I have a few family members in Boston, so my initial instinct was to make sure that they were fine. After about half an hour of anxiety, all five reported that they were well. I then fled the vault of the IMF as soon as I could to get a better sense of what was happening on the streets. When you are encased in one of the most secure buildings in DC, you don't really see the world.

Pennsylvania Avenue was abuzz with the many power brokers in good suits who walk up and down the street which houses the IMF, the World Bank and three blocks down the White House. People were marching along in that DC fashion of industriousness, which to any visitor communicates: "We are busy, powerful and very rich." There didn't seem to be any change to this pace as I made my way to the White House – this city is not to be stalled by anything. A little way down the street and I could detect the change in mood as the news began to spread. Police officers were quickly putting up wire cordons and yellow tape around the roads leading to the White House in a very speedy fashion, and everything was up within a matter of minutes.

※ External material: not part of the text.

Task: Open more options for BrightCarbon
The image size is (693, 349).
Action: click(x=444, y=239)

As I walked back to my hotel on the same stretch of road, there was a police car at almost every intersection. Officers seemed to pop out of every nook and cranny of the city. I started to panic. What had they heard? What were they afraid of? Boston is a few hundred kilometres away from DC. Did they fear an attack on the capital? As more and more police officers scoured the streets, I broke into a slight jog just to be in the safety of my hotel if there was indeed anything to worry about.

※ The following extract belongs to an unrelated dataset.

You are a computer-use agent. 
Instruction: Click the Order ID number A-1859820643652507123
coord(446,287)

I got back to my room just in time to see the press conference by DC's mayor and chief of police, who both said the city was now on a heightened security alert and explained that the White House was being cordoned off out of an "abundance of caution" (the language used here is always interesting). They also said there was no known or credible threat but there would also be increased security along the major metro and bus routes.

It was peculiar to feel insecure in the US because one of the things I've enjoyed most about this country in the nine months that I've lived here is how safe I've felt.  Yes, the country has school shootings but the occurrence or prospect of opportunistic, petty or violent crimes is not pervasive. In any city I've visited, I've been able to walk around at all hours without the cloak of fear which sometimes envelopes one back home. There is a weightlessness to that I wish we could know back home.

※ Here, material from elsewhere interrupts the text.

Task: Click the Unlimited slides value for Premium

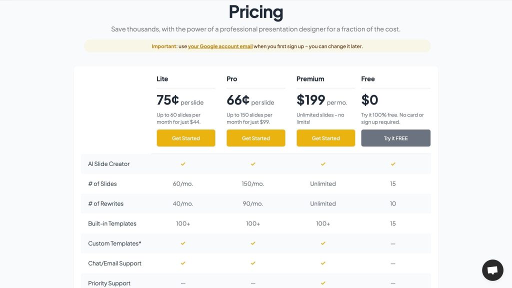Action: (x=323, y=184)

When there was terrorism in Cape Town in the 90's, people would usually avoid certain tourist attractions for a while but they'd be back soon enough because the strong sentiment among us locals was that we were not going to allow bombers to control our lives and limit our movements. This is what I see in the US capital just a day after those terror attacks in Boston, because while flags fly at half-mast at federal buildings and the White House remains cordoned off the sharp suits and powerful are back on the streets, life goes on. This has not been enough to convince my mother though, whose only words to me since the Boston attacks have been buya maan apho, or come back home already.